Las tareas.
- A) Extrae del texto sobre la asfixia constante todo lo que va desde "Hay días en" hasta "incluso solo existir.".
- B) Traduce al inglés esta oración del texto sobre la asfixia constante: "Sé que en el fondo el problema soy yo, que busco siempre más y más porque me cuesta conformarme conmigo misma, que es la única compañía y destino de la que no debería cansarme nunca."
- C) Prosigue el texto sobre la asfixia constante a partir de su última oración.

Texto de lectura.
+++

Hay días en los que me siento traslúcida, un poco más ahogada, como que la jornada me atraviesa sin dejar rastro más allá del calor sobre la piel. En días así añoro las ciudades grandes, poder salir de casa sin rumbo fijo y acabar en una librería o una cafetería que aún no conozca, mirar los horarios de algún museo y pasar la tarde entre esas paredes, abstraerme así de esta asfixia leve pero constante que siento. Sé que en el fondo el problema soy yo, que busco siempre más y más porque me cuesta conformarme conmigo misma, que es la única compañía y destino de la que no debería cansarme nunca. Ya me pasó: en mí hallé en estos meses lo que tanto buscaba, pero igualmente sigo sin darme por satisfecha, porque a veces las sombras son muy altas, muy anchas, muy densas, todo parece existir dentro de un vapor que lo hace todo más difícil, incluso solo existir.

+++

Listado de datos.
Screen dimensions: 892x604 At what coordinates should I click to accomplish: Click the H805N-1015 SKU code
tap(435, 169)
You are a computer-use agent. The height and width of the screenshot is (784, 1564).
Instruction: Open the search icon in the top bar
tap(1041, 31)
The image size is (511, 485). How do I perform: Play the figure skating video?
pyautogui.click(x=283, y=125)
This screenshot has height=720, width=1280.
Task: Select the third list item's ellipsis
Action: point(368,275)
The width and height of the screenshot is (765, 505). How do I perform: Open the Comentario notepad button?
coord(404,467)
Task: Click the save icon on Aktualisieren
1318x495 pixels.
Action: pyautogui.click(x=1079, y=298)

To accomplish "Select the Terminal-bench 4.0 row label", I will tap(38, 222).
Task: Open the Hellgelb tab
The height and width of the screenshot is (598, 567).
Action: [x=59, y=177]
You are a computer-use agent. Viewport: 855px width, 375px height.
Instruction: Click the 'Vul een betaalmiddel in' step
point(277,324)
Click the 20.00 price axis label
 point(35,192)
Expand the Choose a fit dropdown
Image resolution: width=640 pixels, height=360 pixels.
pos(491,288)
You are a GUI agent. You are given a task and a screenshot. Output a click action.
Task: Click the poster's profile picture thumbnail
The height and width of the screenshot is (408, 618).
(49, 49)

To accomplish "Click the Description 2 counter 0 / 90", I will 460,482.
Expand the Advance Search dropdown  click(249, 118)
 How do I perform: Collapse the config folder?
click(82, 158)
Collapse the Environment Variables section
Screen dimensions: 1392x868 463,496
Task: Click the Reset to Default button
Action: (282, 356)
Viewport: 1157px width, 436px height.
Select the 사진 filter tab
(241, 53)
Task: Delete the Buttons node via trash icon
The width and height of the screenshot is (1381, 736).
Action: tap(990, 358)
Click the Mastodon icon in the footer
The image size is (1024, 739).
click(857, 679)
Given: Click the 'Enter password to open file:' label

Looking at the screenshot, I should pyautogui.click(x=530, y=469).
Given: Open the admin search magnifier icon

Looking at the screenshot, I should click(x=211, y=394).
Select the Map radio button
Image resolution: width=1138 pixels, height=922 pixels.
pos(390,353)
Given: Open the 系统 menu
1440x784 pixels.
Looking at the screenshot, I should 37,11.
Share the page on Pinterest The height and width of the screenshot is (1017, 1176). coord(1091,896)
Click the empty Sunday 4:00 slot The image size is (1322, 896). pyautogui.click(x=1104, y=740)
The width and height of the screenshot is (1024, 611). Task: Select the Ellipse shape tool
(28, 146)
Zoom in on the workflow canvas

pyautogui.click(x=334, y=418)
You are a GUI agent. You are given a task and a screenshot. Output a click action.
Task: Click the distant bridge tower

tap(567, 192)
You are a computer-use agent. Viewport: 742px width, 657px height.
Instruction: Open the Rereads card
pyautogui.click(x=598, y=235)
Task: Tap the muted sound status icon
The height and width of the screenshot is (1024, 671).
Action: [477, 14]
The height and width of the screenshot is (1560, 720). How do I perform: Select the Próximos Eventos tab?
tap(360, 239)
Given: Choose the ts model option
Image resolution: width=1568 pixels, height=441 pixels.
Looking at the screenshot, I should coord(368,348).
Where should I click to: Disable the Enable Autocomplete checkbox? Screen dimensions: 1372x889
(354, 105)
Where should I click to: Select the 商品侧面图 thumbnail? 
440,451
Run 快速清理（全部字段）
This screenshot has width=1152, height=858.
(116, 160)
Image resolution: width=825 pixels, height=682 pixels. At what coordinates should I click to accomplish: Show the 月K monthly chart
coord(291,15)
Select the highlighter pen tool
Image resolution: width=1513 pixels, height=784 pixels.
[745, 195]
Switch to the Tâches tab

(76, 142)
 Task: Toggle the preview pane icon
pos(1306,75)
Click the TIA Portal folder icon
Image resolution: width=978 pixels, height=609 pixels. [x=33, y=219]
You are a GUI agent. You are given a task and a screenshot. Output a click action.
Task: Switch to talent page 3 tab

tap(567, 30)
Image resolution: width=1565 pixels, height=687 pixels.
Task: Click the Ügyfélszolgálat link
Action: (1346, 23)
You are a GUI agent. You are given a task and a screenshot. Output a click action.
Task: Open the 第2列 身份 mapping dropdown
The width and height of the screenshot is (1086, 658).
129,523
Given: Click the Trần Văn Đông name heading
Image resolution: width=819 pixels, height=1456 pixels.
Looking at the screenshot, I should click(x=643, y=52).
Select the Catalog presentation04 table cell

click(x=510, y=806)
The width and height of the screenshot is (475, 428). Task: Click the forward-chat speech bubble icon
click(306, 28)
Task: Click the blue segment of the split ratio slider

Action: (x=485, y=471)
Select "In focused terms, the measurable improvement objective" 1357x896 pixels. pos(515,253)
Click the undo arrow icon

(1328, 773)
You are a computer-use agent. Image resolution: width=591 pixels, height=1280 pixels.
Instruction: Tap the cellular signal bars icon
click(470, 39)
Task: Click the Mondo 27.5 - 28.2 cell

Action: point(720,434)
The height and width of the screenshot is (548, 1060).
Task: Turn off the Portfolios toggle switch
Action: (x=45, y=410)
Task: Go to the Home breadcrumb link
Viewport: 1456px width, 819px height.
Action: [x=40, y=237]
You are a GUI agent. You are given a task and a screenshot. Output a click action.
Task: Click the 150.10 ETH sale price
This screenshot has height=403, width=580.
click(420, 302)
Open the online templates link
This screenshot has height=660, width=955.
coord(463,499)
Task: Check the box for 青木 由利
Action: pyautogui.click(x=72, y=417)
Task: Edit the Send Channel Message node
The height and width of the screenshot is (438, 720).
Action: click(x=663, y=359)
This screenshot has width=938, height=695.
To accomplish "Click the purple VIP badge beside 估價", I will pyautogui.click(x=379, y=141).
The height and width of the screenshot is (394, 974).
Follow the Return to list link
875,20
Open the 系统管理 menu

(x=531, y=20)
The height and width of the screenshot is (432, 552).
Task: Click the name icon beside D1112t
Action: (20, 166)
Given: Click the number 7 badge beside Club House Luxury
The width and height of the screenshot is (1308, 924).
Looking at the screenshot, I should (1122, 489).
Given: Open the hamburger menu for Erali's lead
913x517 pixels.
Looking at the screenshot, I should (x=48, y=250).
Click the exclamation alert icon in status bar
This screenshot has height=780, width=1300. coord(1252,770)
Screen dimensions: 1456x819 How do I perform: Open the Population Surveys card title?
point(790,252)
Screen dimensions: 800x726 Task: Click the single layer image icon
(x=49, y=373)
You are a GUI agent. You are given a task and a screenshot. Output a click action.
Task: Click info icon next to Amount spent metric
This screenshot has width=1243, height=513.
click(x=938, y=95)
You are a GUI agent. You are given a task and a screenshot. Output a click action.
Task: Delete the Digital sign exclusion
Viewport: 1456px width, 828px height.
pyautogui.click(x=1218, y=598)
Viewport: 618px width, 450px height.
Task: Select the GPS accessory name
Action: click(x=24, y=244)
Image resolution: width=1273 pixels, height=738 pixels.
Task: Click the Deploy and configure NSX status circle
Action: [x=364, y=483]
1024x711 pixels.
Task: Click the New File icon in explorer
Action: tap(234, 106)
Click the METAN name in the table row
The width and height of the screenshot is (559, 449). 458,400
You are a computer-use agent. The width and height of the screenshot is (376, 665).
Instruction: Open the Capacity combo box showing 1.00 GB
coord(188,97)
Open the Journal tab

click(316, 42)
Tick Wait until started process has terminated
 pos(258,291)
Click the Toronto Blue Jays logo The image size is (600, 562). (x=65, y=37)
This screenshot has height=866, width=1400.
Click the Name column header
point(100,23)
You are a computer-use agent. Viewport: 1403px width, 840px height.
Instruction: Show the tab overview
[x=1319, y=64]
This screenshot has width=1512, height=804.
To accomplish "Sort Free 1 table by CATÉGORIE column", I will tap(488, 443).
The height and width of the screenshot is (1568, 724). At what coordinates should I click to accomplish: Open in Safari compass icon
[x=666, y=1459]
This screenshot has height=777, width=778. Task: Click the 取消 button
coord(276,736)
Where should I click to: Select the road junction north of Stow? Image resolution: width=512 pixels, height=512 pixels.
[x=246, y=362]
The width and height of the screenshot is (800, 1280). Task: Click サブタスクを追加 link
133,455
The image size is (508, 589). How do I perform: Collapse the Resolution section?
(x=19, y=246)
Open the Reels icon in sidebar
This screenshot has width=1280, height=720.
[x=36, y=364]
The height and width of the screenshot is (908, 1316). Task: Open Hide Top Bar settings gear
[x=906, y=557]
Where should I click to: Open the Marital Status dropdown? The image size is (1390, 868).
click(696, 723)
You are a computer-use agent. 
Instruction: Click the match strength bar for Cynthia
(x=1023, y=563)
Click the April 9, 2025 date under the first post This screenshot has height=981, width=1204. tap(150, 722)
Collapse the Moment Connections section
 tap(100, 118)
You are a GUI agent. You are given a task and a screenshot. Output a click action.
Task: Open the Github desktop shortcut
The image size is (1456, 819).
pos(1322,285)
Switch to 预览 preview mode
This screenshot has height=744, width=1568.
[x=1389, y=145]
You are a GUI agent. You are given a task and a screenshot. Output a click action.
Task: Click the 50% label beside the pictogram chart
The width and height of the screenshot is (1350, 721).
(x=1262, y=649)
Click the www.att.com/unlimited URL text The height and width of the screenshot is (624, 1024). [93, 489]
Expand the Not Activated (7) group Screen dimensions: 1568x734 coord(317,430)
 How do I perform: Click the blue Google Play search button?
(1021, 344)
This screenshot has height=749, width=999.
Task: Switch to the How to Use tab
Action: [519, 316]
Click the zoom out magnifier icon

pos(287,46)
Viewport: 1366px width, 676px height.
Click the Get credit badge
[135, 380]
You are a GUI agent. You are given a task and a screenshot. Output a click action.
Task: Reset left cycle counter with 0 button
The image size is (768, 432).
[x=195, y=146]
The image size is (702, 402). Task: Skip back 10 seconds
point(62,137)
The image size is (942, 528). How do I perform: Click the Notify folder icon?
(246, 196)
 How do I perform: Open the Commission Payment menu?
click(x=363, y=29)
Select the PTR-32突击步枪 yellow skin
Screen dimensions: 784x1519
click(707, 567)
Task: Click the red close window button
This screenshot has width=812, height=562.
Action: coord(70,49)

+++

Respuestas dadas.
- A)
Hay días en los que me siento traslúcida, un poco más ahogada, como que la jornada me atraviesa sin dejar rastro más allá del calor sobre la piel. En días así añoro las ciudades grandes, poder salir de casa sin rumbo fijo y acabar en una librería o una cafetería que aún no conozca, mirar los horarios de algún museo y pasar la tarde entre esas paredes, abstraerme así de esta asfixia leve pero constante que siento. Sé que en el fondo el problema soy yo, que busco siempre más y más porque me cuesta conformarme conmigo misma, que es la única compañía y destino de la que no debería cansarme nunca. Ya me pasó: en mí hallé en estos meses lo que tanto buscaba, pero igualmente sigo sin darme por satisfecha, porque a veces las sombras son muy altas, muy anchas, muy densas, todo parece existir dentro de un vapor que lo hace todo más difícil, incluso solo existir.

- B) I know that deep down the problem is me, that I always seek more and more because I find it hard to be content with myself, who is the only company and destination I should never grow tired of.

- C)
En este mes tengo una intención vital interiorizada: no quiero vivir en el pasado. No recuerdo porqué surgió, aunque seguramente de haber mantenido sin paréntesis el hábito de escribir mis propias reflexiones podría hallar el punto de fuga, retroceder en mis pasos para decir: «he aquí, todo comenzó en este punto, es el origen».
Lo que sí escribo: "mi percepción existencial oscila entre un: "¿y si mañana me muero? Debería disfrutar del día", y un "¿y si tengo una vida larga? Debería seguir formándome y gastando mi tiempo libre en construir una vida en la que me sienta plena". Soy inquieta, y la desidia me inunda cuando no hay nada por hacer más allá de un disfrute lánguido que hace que el tiempo pase lento y rápido al mismo tiempo.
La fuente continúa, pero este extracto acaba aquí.